**** Given data

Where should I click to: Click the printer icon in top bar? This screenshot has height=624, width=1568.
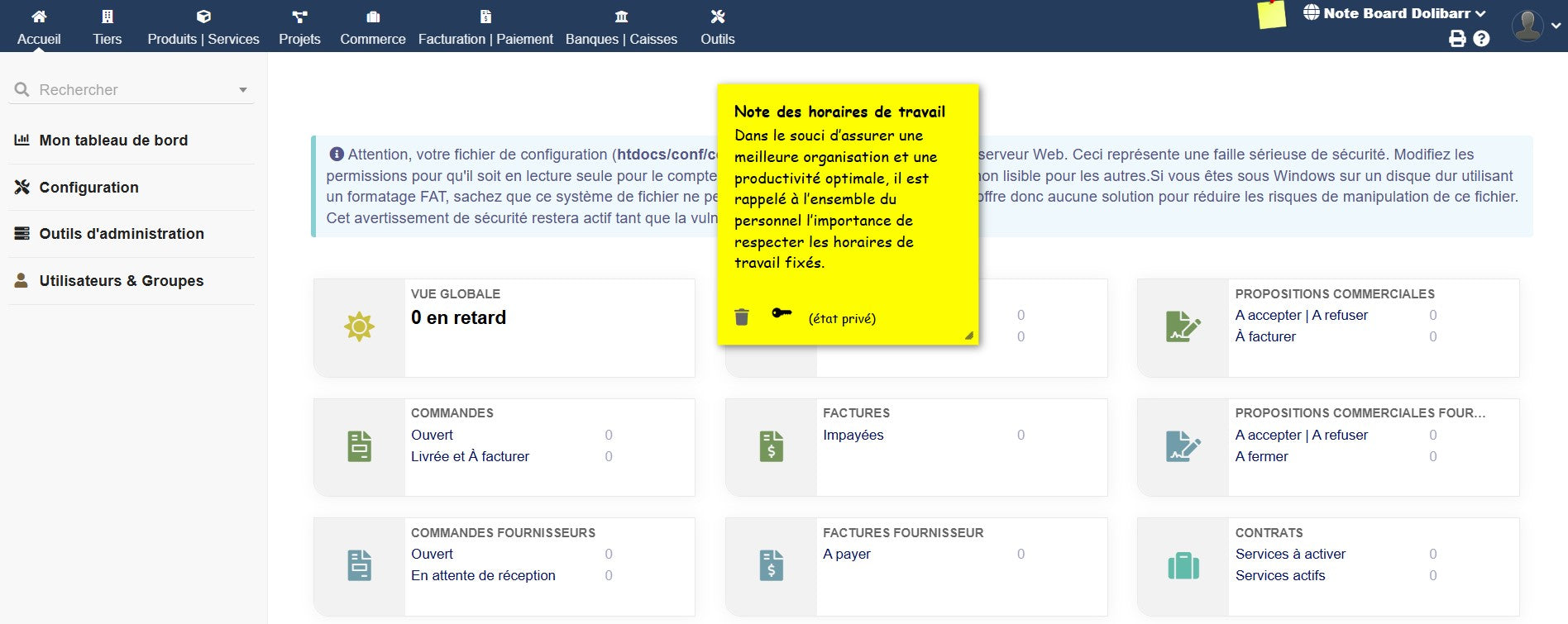[x=1457, y=39]
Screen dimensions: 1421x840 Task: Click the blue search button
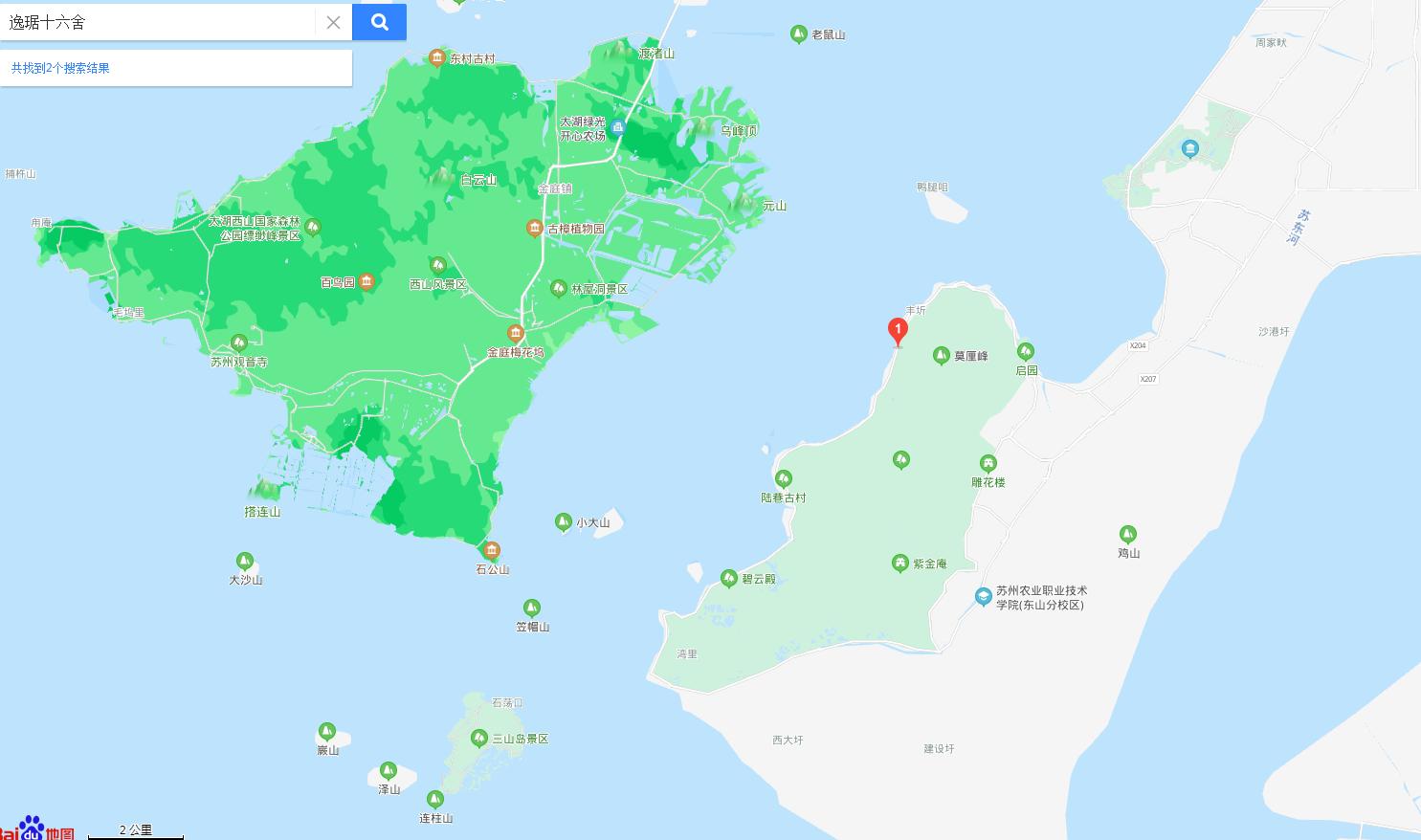[x=379, y=21]
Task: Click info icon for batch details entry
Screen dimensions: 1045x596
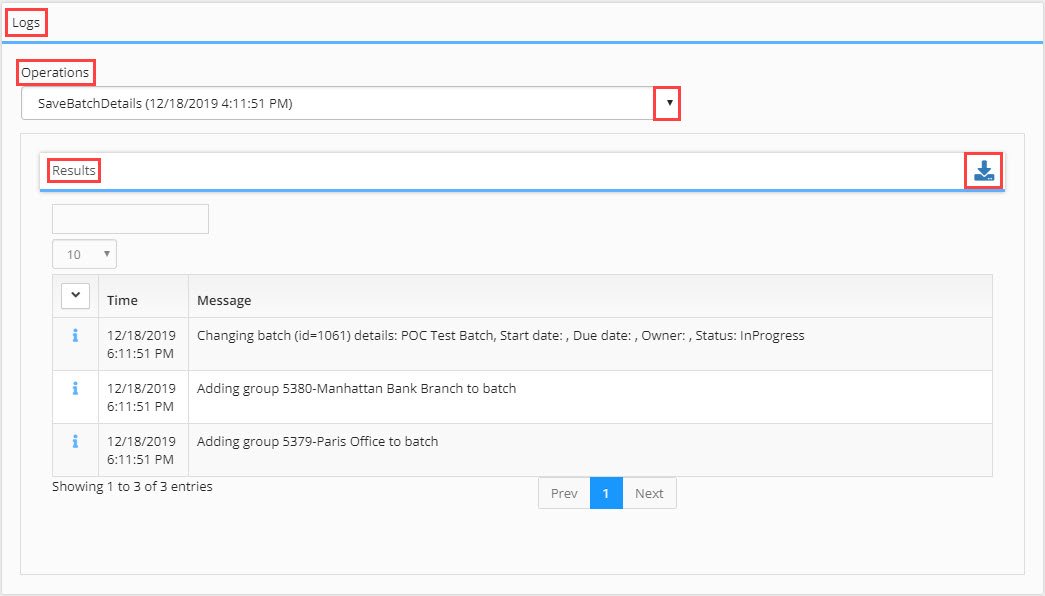Action: 75,335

********

• _About this task_:
From the first line to the last, output the data exactly; skip any pictures.

• _Response to this exercise_:
Where should I click to: Click the printer icon in top bar? This screenshot has height=624, width=1568.
[x=1457, y=39]
Screen dimensions: 1421x840 Task: Click the blue search button
[x=379, y=21]
Task: Click info icon for batch details entry
Screen dimensions: 1045x596
Action: 75,335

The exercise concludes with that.